» **Questions**:
[1] Reproduce the stretch of the passage on JTT and muscle atrophy from "The inflammatory cytokine expression" through "ubiquitin proteasome system.".
[2] Answer these from the passage on JTT and muscle atrophy:
(a) Did JTT administration improve the hyperglycemic condition?
(b) Which serum inflammatory cytokine did prophylactic JTT administration reduce?
(c) Which two ubiquitin ligases does the passage name?
[3] List every figure or figure panel cited in the passage on JTT and muscle atrophy.

» **Source extract**:
++++++++++++++++++++

The most important finding in this study is that skeletal muscle atrophy was prevented by prophylactic administration of JTT to STZ-induced diabetic mice (Figs. 2A, B). However, there was no improvement in the hyperglycemic condition resulting from JTT administration (Fig. 1), suggesting that JTT improved muscle atrophy regardless of the blood glucose level.
The inflammatory cytokine expression level increases under hyperglycemic conditions.3,4) Inflammatory cytokines increase ubiquitin ligase expression (MuRF1, atrogin-1) and cause skeletal muscle atrophy.5,6) In STZ-induced mice, skeletal muscle atrophy occurs through elevated ubiquitin ligase expression, which results from an increase in inflammatory cytokine levels.17,18) The same phenomenon with STZ injection also occurred in this study. However, prophylactic JTT administration to STZ-induced diabetic mice reduced serum levels of the inflammatory cytokine TNF-α (Fig. 3A). Additionally, the increase in Atrogin1 and MuRF1 expression was also suppressed (Figs. 5A, B). Thus, we suggest that JTT inhibits skeletal muscle atrophy by suppressing inflammatory cytokine levels and the enhancing the ubiquitin proteasome system.

++++++++++++++++++++

Dataset records:
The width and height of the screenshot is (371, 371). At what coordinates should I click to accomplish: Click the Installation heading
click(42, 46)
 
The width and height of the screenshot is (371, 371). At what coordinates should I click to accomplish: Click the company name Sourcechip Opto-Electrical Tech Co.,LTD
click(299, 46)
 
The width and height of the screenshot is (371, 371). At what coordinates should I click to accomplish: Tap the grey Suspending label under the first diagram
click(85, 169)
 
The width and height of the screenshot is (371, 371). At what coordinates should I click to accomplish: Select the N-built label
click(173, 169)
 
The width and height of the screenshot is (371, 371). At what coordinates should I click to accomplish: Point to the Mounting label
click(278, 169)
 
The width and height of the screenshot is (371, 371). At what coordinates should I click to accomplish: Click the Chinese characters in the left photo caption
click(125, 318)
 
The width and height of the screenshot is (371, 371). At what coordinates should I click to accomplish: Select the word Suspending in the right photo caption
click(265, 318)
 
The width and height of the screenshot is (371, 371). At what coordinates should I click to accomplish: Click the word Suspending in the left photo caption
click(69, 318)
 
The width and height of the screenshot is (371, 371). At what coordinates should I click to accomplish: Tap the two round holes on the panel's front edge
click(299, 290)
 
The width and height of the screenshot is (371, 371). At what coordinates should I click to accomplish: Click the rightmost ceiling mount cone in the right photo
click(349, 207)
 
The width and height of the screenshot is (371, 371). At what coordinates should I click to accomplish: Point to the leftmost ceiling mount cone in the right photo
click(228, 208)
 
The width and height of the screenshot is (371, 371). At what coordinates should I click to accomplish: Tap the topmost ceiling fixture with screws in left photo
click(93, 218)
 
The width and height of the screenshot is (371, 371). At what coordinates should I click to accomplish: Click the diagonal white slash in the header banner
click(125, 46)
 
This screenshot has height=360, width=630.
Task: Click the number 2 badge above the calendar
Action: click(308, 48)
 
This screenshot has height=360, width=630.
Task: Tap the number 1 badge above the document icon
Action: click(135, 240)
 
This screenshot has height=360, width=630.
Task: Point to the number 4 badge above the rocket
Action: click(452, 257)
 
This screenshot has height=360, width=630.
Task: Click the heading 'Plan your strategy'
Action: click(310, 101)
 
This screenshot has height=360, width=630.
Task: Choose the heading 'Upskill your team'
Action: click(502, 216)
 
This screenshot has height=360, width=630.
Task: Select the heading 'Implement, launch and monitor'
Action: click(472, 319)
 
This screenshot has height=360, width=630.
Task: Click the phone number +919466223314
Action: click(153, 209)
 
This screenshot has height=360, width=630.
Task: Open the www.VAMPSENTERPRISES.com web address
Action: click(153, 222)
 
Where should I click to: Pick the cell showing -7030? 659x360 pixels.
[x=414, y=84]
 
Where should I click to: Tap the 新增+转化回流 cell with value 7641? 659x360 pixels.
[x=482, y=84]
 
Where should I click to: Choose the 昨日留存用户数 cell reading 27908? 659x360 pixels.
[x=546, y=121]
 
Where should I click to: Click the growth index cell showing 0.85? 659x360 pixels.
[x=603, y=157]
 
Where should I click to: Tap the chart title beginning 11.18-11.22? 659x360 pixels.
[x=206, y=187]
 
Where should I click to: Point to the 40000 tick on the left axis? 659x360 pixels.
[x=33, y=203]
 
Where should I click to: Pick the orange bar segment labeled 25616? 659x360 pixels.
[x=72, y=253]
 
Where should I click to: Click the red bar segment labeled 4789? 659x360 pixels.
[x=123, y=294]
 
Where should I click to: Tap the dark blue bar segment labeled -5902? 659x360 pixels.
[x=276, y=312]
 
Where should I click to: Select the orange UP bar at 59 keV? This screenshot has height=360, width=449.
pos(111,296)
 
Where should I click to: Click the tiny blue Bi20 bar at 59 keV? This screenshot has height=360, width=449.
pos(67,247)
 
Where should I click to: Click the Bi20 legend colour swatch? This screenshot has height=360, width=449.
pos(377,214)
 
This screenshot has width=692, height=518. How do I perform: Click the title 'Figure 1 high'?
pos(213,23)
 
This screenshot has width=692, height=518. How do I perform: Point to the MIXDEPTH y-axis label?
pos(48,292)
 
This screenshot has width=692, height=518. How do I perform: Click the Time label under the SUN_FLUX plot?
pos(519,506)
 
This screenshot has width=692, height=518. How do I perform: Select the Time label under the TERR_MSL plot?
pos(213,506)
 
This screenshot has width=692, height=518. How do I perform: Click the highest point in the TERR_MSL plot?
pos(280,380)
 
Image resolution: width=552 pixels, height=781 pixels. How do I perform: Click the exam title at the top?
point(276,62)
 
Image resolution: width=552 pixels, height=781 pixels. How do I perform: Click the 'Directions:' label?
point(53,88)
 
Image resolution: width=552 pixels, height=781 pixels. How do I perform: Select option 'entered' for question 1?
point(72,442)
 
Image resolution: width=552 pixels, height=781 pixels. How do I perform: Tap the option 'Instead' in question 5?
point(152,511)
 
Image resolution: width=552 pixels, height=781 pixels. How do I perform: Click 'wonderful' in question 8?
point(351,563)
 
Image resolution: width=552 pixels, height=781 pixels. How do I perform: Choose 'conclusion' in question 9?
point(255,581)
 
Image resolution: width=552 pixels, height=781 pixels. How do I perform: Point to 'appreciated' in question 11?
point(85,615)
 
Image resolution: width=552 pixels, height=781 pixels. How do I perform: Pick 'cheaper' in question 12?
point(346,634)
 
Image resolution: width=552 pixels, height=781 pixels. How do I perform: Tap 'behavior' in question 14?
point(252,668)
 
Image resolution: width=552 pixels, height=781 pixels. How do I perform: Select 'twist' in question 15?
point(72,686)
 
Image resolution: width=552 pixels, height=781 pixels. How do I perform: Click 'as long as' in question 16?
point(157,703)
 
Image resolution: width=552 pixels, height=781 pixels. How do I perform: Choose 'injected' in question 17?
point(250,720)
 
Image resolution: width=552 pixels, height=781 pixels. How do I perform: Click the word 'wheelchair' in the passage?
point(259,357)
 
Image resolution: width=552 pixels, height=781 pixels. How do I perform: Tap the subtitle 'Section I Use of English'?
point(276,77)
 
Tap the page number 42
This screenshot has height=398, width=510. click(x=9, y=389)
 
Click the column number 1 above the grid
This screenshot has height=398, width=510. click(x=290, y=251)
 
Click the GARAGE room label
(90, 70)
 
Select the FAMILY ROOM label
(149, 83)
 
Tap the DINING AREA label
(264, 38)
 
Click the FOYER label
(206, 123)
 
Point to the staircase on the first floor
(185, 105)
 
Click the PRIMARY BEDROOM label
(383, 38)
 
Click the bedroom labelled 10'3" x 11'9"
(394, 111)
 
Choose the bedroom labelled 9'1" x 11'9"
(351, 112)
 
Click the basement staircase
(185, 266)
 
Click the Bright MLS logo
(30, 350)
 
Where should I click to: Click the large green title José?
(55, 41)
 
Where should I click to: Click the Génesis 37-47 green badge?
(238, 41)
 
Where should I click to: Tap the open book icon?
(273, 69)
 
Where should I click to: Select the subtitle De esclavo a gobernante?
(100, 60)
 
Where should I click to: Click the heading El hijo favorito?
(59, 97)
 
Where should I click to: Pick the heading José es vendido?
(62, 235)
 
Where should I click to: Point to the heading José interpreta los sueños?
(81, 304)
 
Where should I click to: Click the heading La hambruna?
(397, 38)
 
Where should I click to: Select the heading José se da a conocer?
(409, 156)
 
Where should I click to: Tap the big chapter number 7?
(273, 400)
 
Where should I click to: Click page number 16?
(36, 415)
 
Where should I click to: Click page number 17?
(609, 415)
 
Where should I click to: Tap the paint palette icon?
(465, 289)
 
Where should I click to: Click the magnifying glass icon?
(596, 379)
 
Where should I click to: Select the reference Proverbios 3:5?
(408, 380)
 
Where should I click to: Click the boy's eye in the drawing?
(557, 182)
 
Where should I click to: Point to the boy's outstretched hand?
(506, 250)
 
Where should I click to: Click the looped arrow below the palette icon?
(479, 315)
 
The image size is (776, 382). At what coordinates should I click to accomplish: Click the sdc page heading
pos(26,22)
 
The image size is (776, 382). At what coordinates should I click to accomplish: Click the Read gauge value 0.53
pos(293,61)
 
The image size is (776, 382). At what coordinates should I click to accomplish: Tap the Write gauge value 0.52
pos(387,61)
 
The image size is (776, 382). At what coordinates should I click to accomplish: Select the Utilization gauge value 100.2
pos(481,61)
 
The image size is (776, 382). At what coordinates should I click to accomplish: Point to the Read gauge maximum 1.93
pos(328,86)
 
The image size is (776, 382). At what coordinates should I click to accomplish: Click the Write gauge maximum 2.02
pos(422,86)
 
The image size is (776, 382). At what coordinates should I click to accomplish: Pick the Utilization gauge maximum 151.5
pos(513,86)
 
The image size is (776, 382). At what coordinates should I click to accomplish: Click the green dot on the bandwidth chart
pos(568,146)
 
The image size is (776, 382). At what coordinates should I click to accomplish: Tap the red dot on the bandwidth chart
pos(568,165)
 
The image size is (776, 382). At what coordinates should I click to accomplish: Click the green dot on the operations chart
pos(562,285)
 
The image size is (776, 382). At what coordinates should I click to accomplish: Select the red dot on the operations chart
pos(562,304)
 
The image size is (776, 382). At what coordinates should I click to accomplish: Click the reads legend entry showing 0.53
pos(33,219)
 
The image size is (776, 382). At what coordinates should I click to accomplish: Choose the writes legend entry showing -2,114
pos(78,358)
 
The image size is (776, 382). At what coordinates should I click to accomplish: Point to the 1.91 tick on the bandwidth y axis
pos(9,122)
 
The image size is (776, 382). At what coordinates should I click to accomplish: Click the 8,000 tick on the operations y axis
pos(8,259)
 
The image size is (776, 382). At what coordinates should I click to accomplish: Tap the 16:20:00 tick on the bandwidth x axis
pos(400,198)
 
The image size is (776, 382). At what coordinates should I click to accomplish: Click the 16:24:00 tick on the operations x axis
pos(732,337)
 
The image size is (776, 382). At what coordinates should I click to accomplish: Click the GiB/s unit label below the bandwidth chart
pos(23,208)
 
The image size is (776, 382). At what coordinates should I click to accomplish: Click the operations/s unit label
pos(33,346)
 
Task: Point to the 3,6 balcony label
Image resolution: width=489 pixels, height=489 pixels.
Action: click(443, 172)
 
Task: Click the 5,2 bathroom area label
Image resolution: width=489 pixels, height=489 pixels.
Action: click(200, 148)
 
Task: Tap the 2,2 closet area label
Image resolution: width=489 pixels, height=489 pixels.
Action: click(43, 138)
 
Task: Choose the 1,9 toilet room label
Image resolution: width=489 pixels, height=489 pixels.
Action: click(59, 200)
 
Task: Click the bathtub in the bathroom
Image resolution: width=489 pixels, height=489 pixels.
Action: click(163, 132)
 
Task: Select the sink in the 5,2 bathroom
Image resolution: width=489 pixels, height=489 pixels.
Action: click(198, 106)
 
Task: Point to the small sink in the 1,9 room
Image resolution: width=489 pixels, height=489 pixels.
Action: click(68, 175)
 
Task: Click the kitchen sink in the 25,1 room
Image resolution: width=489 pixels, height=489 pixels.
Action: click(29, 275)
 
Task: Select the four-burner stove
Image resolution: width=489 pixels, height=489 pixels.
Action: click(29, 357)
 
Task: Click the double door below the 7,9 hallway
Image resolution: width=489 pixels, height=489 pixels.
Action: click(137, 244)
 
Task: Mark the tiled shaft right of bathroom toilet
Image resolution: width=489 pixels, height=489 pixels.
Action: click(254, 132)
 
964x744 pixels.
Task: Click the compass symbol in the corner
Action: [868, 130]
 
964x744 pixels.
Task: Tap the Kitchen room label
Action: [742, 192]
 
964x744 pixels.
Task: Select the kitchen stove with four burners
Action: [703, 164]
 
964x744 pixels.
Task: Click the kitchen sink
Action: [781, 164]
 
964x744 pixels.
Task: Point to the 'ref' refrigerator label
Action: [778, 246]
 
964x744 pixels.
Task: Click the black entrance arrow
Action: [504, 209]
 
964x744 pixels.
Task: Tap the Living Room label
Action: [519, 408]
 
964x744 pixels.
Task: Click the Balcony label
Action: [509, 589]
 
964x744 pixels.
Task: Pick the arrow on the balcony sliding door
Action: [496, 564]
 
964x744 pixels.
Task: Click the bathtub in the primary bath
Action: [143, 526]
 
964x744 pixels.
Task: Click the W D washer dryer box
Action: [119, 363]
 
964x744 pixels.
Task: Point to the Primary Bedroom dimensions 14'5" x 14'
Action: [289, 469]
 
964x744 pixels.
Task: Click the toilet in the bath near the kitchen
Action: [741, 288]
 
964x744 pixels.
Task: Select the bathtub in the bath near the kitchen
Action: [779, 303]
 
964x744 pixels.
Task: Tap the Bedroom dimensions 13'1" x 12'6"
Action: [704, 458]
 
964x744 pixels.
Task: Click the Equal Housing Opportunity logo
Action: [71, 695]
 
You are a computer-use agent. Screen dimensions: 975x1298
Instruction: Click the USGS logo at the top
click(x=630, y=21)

++++++++++++++++++++

» **Answers to the exercise**:
[1]
The inflammatory cytokine expression level increases under hyperglycemic conditions.3,4) Inflammatory cytokines increase ubiquitin ligase expression (MuRF1, atrogin-1) and cause skeletal muscle atrophy.5,6) In STZ-induced mice, skeletal muscle atrophy occurs through elevated ubiquitin ligase expression, which results from an increase in inflammatory cytokine levels.17,18) The same phenomenon with STZ injection also occurred in this study. However, prophylactic JTT administration to STZ-induced diabetic mice reduced serum levels of the inflammatory cytokine TNF-α (Fig. 3A). Additionally, the increase in Atrogin1 and MuRF1 expression was also suppressed (Figs. 5A, B). Thus, we suggest that JTT inhibits skeletal muscle atrophy by suppressing inflammatory cytokine levels and the enhancing the ubiquitin proteasome system.

[2]
(a) No. JTT administration did not improve the hyperglycemic condition.
(b) TNF-α
(c) MuRF1 and atrogin-1

[3] Fig. 1, Fig. 2A, Fig. 2B, Fig. 3A, Fig. 5A, Fig. 5B